> **Stored data**:
▼
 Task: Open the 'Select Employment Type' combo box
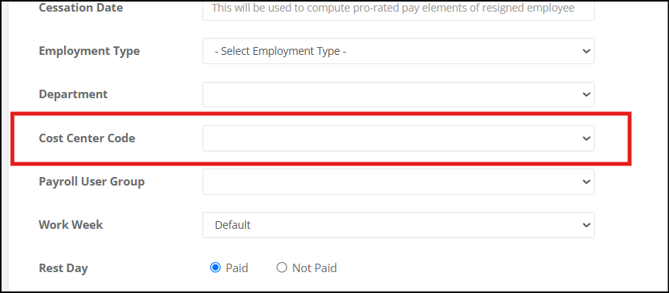coord(399,51)
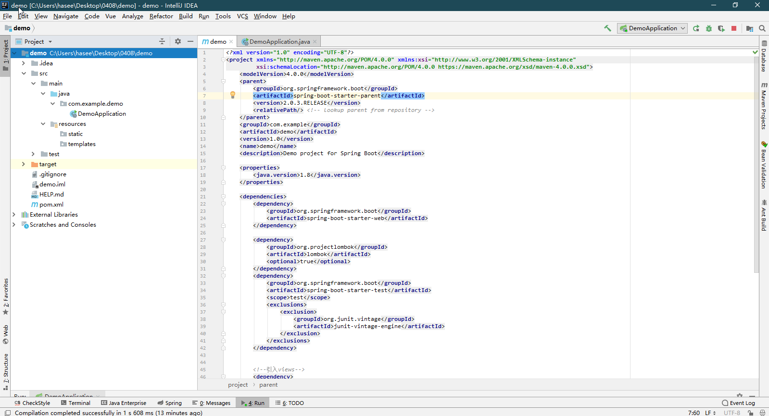Toggle the Maven Projects side panel
The width and height of the screenshot is (769, 416).
tap(764, 106)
▲
Pull out every line of the material above that contains the word "Employment", matching its case exactly.

> **Answer to the task**:
 Task: Open the 'Select Employment Type' combo box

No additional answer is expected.